ABOUT THIS TASK: Give again, unaltered, the lines of the listing below that run from the line having "You are a computer-use" through the line having "Instruction: Click the".

PROVIDED DATA:
::::::::
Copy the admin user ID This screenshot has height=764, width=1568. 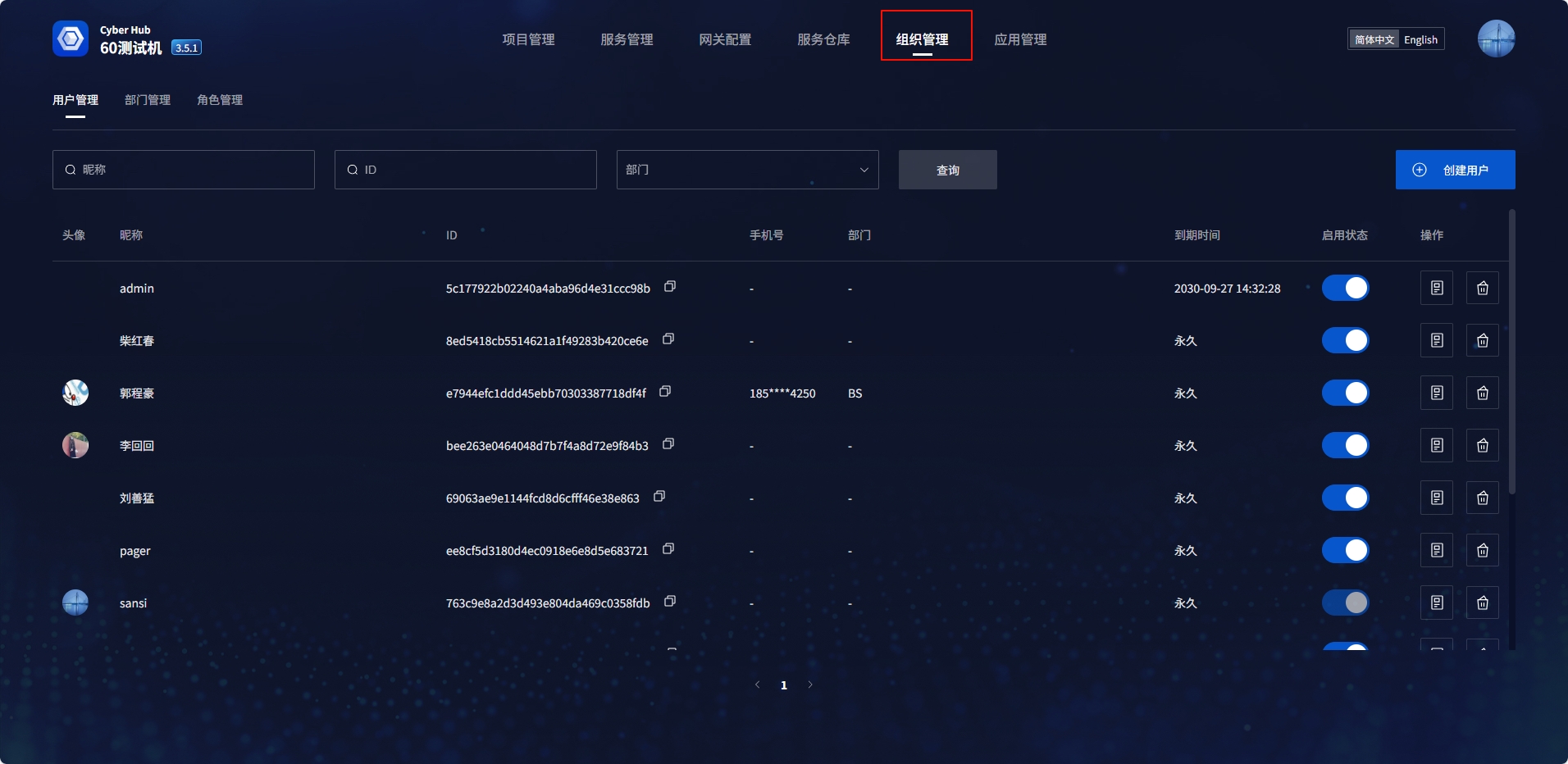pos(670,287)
::::::::
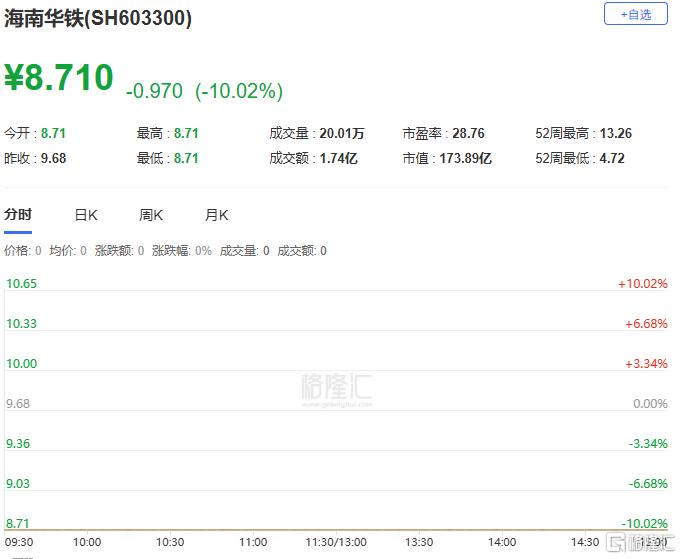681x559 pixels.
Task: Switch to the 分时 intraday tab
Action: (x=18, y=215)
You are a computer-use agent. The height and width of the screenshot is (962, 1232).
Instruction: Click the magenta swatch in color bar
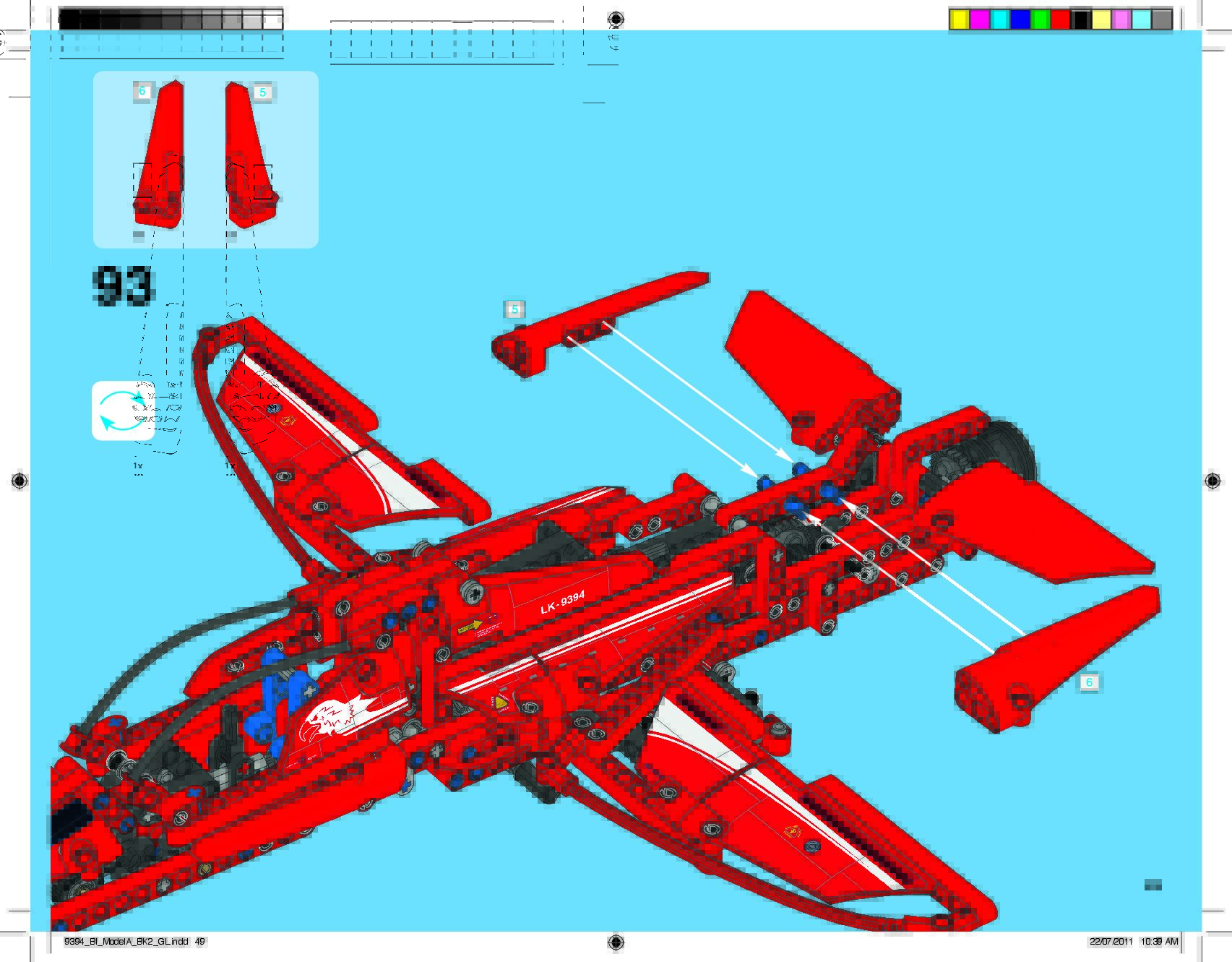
::::::::
ANSWER:
You are a computer-use agent. The height and width of the screenshot is (962, 1232).
Instruction: Click the magenta swatch in color bar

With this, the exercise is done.